One of the factors that played a major role in Hassan Rouhani’s June presidential victory, as we predicted during his campaign, was the strong support that the former Iranian president and the de facto leader of the reform movement, Mohammad Khatami, cast behind him. Khatami was also a supporter of the Green Movement, but after the arrests of activsts and house arrest of its leaders, the Green Movement was not an active movement that played an organized role in the elections. During his campaign, Rouhani, although considered a moderate belonging to the camp led by the former Iranian president Akbar Hashemi Rafsanjani, echoed many reformists’ views, including freedom of speech, de-securitization of the atmosphere that governs the country and freedom for political prisoners, particularly ending the house arrest of the two Green Movement leaders, Mehdi Karroubi and Mir Hossein Mousavi. Many observers in Iran believe that his landslide victory in the first round was realized partly because of this aspect of his campaign.

With the formation of Rouhani’s moderate government, an opposition movement, namely the Green Movement, almost lost its relevance inside Iran. Particularly because of the daily attacks of hard-line newspapers and websites, as well as hard-liners in the parliament and the conservative clergies on Rouhani and his team, his popularity among the former supporters of the Green Movement remains unshaken, if not enhanced.

As a result of the weakening of the opposition inside Iran, the opposition outside of the country is significantly pacified, certainly when compared to the Ahmadinejad era. The advocates of the Green Movement who reside outside of Iran rarely hold interviews with the western media outlets or publish articles in credible American or European newspapers. The TV station of Voice of America has stopped giving considerable airtime to the Iranian opposition, which sought to overthrow the system by encouraging people inside Iran to engage in anti-government protests and other forms of civil disobedience.

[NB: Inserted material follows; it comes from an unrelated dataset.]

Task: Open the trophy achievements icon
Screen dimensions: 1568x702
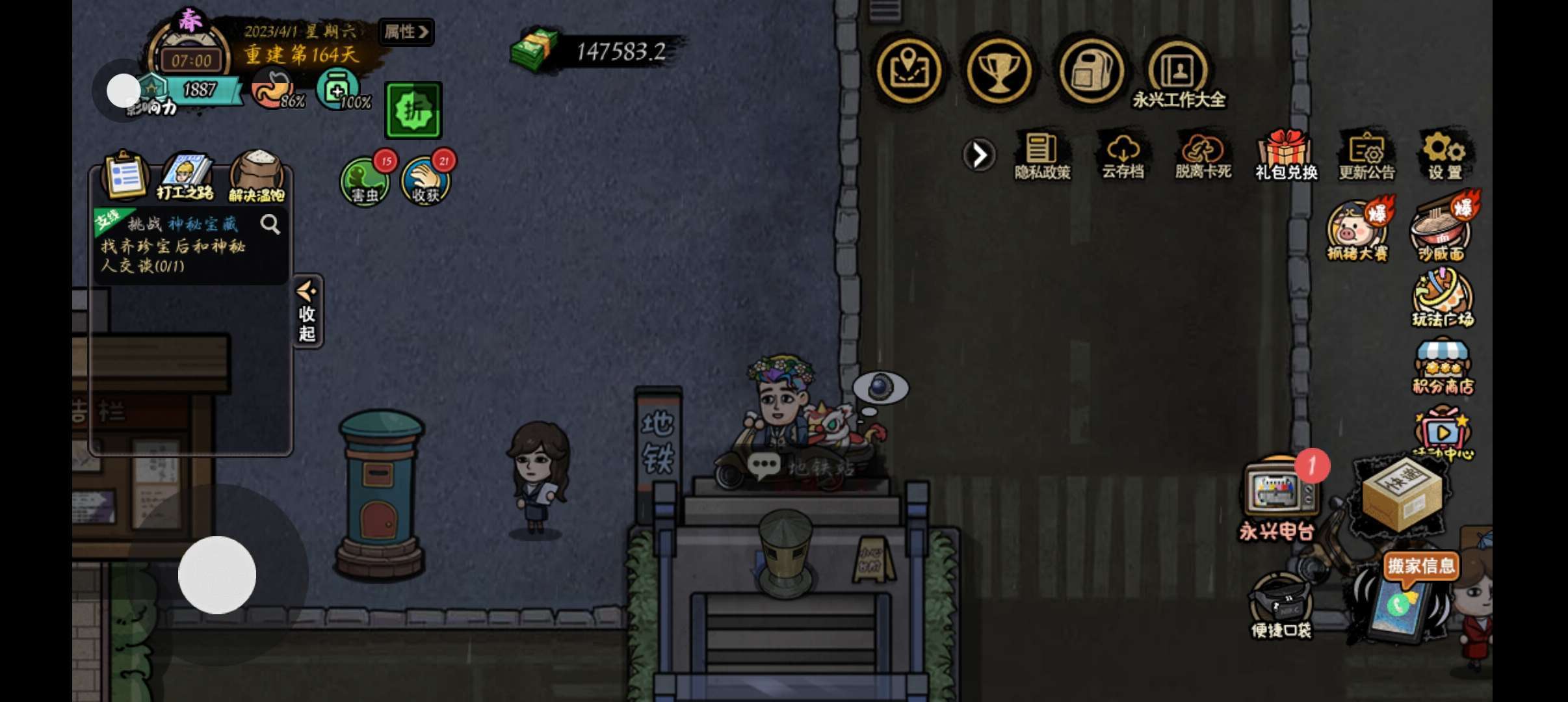Action: coord(999,70)
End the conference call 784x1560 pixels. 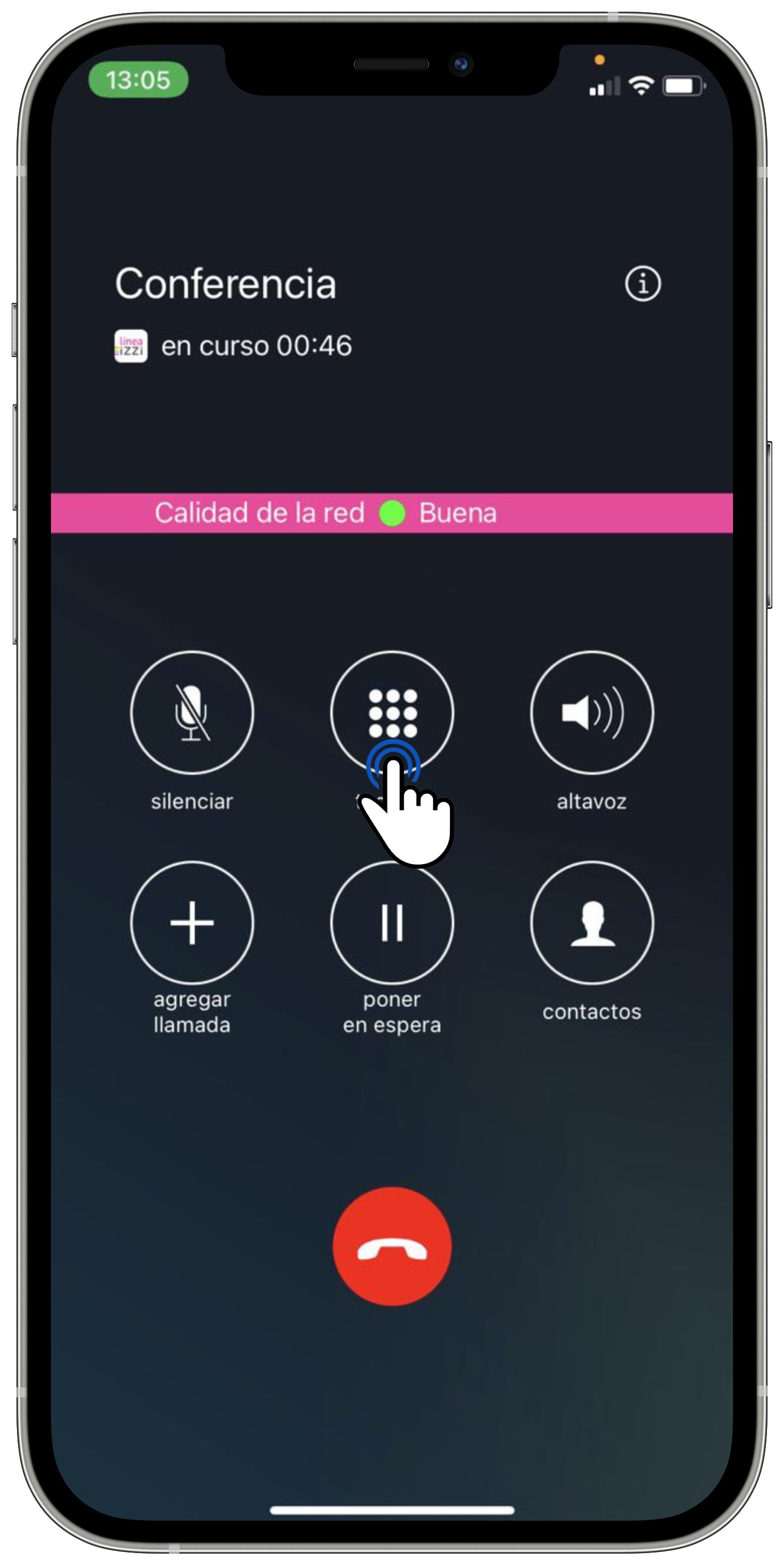click(x=393, y=1245)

Based on some reports, the case of Mousavi and Karroubi, the two leaders of the Green Movement who were put under house arrest in 2011 after their call for a demonstration in support of the uprisings in Tunisia and Egypt, has been given to the National Security Council to deal with. Ali Shamkhani, the current secretary of the National Security Council, who was appointed to the post by Hassan Rouhani last year, was Mohammad Khatami’s minister of defense for the whole eight years of the reformist’s presidency. He was dismissed when Ahmadinejad took office in 2005.

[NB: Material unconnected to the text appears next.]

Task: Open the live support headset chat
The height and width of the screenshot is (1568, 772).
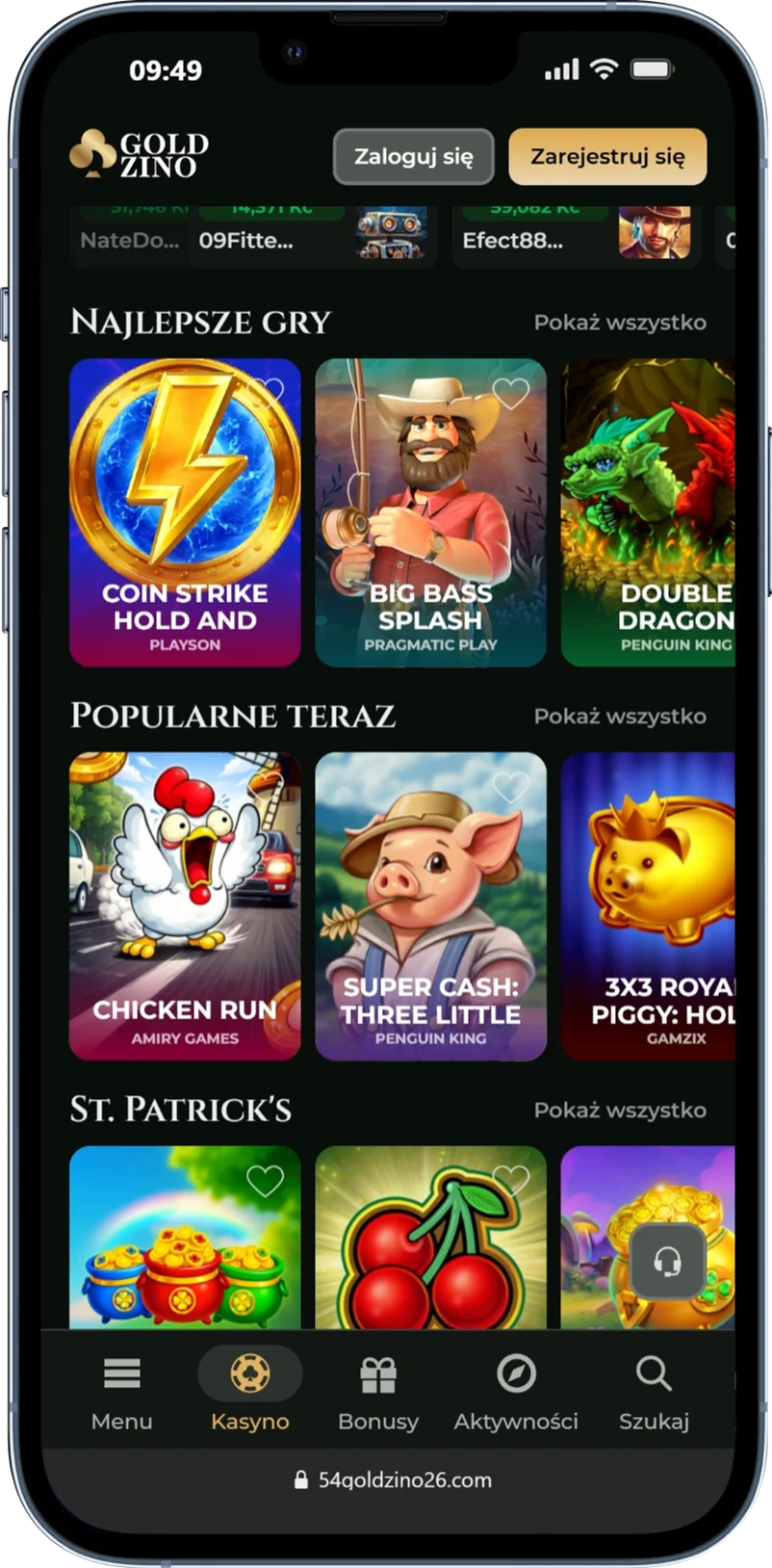Action: coord(668,1261)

Shamkhani is considered a moderate but has good relations with reformists. Sources in Iran say that he is willing to bring Mousavi and Karroubi’s case to an end. However, there is fierce opposition to their freedom from the hard-liners’ camp. According to them, these “leaders of the sedition” — which refers to the street protests of 2009 and 2010 — must be tried under the charges of betraying the country.

Despite his promise to make efforts to free the political prisoners, in particular Mousavi and Karroubi, Rouhani has chosen complete silence in this respect. Some observers in Iran assert that while the government is engaged in its mega-agenda of bringing the nuclear issue to an end, which in itself has caused a great amount of friction between him and his government on one side and the hard-liners on the other, he will not open new battlefront against the hard-liners. 

That said, in February, Mohammad Javad Zarif, Iran’s minister of foreign affairs, without mentioning their names, said that Rouhani would honor his commitment with regard to ending Mousavi and Karroubi’s house arrest. As it appears, any serious activity toward the freedom of the two Green Movement leaders should be expected after the resolution of the nuclear standoff.